I am looking for advice on what would be a reasonable or useful generalization of vertex- and edge-connectivity to the graphs with 0 and 1 vertices (null graph and singleton graph).

Motivation: Creating a software package that computes these quantities, as well as checks connectivity and biconnectivity.

It is often practically useful for such software not to explicitly fail for similar edge cases, but return a result anyway. For example, in Mathematica Min[{}] and Max[{}] are Infinity and -Infinity respectively, Total[{}] is 0, etc.

Similar questions have been discussed here before: Is the empty graph connected?

Specific issues:

  • What is the edge and vertex connectivity of the graph with no vertices, $K_0$?

  • What is the edge and vertex connectivity of the graph with one vertex, $K_1$?

  • Is $K_2$ bi-connected? It is often considered to be, even though its vertex connectivity is 1.

  • Similarly, is $K_3$ tri-connected, etc.?

I am looking for reasons why a particular choice would be useful or consistent with various theorems, other definitions, etc.


1 Answer 1


The standard definition of vertex connectivity is the minimum number of vertices you need to remove to reduce the graph in question to either a disconnected graph or a singleton graph. The second case is needed if $G$ is complete, and it follows that the vertex connectivity of $K_n$ is $n-1$. This is generally the right choice in this case so that results about connectivity apply even if $G$ is complete - for example, the fact that $\delta(G)\geq\lambda(G)\geq\kappa(G)$, where $\lambda,\kappa$ are edge and vertex connectivity respectively. Following this, you would have $\kappa(K_1)=0$. This means that it is no longer true to say $G$ is connected if and only if $\kappa(G)>0$, but you can't have everything.

Normally you don't hear the definition of edge connectivity given in the same way, because any graph with more than one vertex can be reduced to a disconnected graph by removing (possibly $0$) edges. But IMO it would make sense to again add "or to a singleton graph" to deal with this case, meaning that $\lambda(K_1)=0$ also. (I am less sure how standard this is and don't currently have textbooks to hand to check.)

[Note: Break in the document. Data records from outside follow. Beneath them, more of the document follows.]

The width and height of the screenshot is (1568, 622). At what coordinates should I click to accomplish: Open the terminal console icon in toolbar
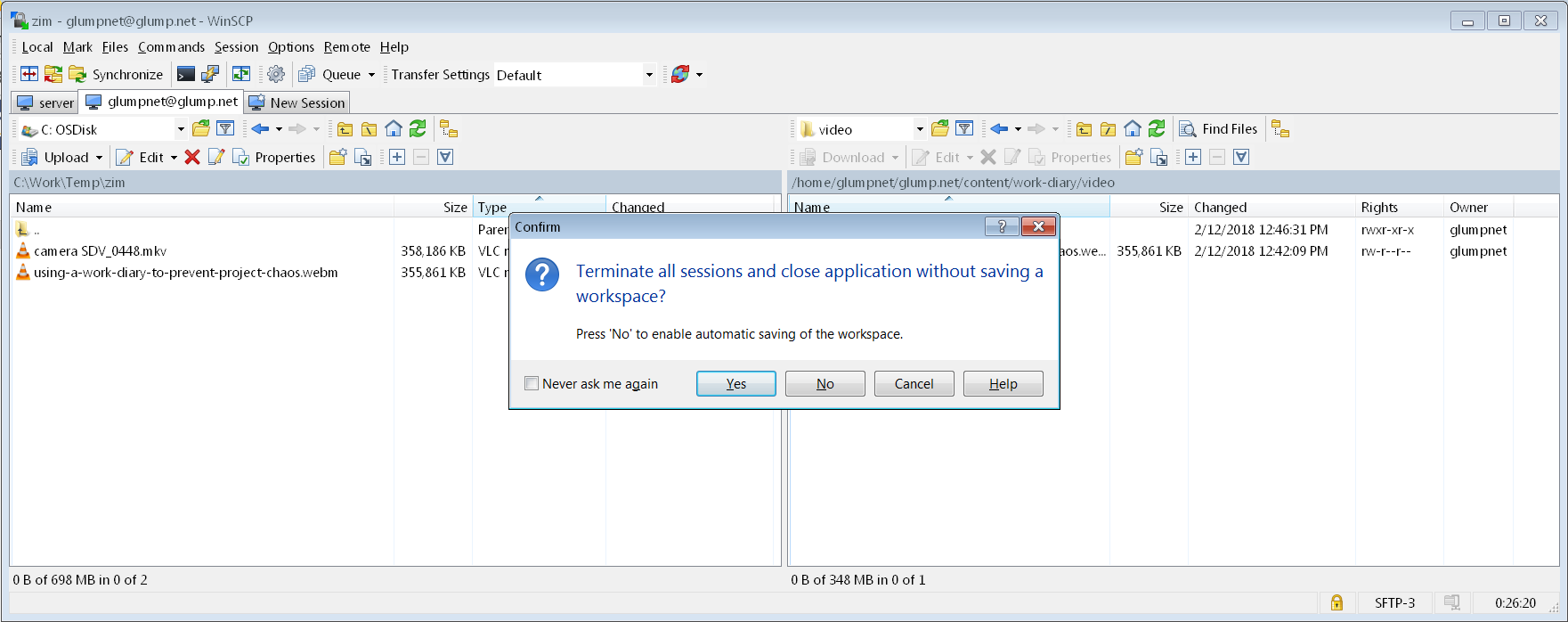186,74
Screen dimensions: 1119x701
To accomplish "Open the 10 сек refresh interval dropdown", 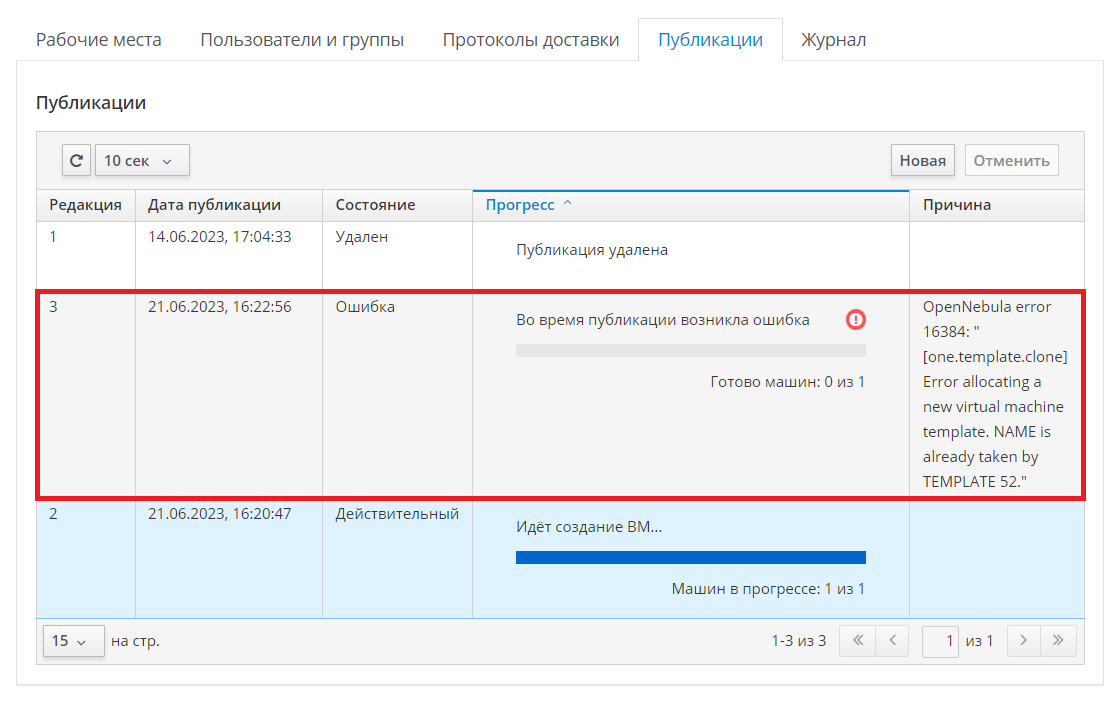I will coord(141,160).
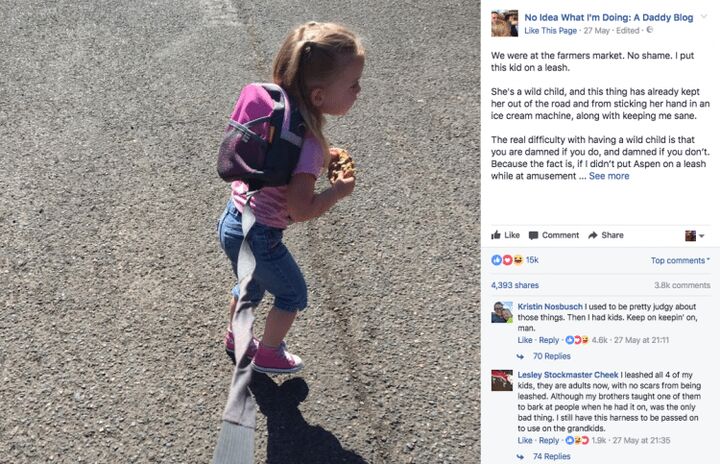The width and height of the screenshot is (720, 464).
Task: Expand the 70 Replies thread
Action: click(x=551, y=356)
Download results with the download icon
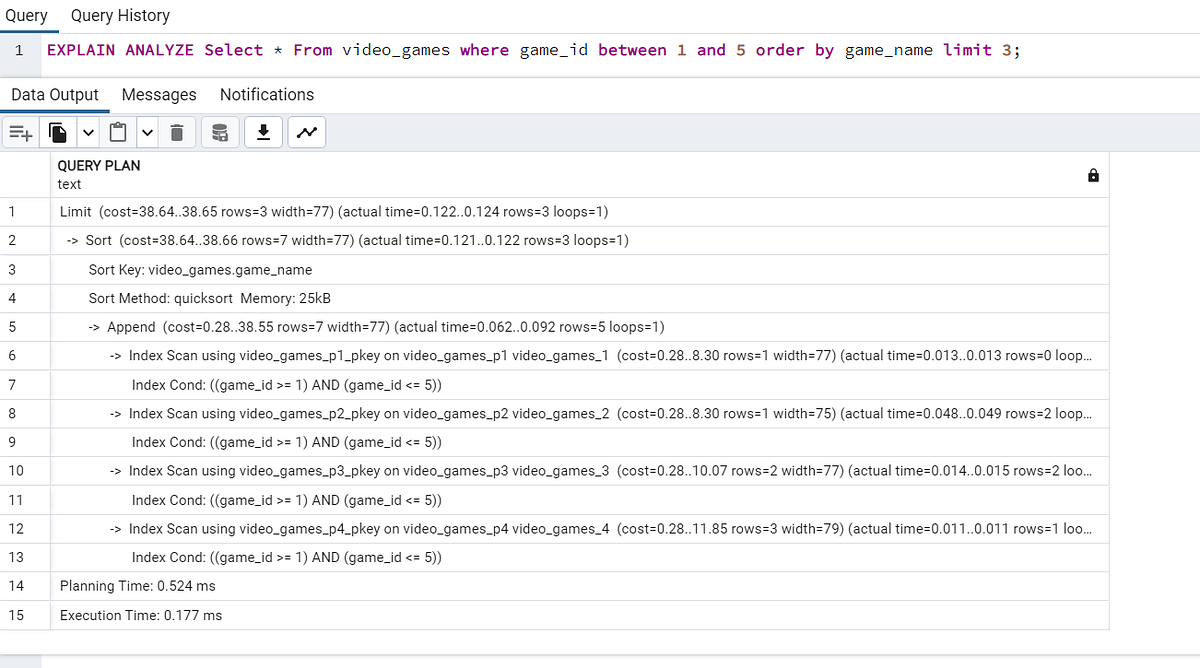 coord(264,132)
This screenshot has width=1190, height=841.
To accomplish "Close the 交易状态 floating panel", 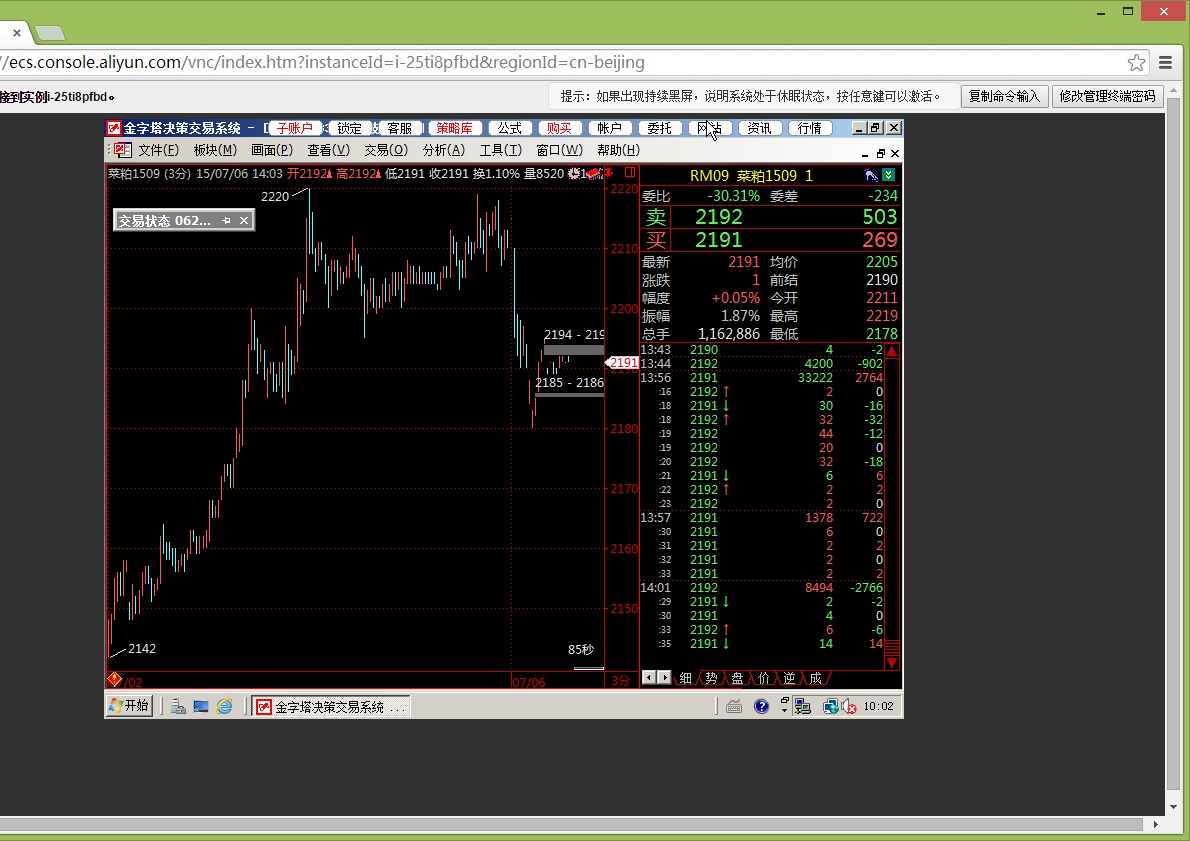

Personally, I take the view that it is much better to define "graph" to require a non-empty vertex set. I can't think of a good reason for needing "$K_0$" to be a graph, and deciding that it isn't avoids some problems with other definitions - of course, these are not insurmountable by any means, but why cause yourself trouble? In my experience this is a fairly common position to take.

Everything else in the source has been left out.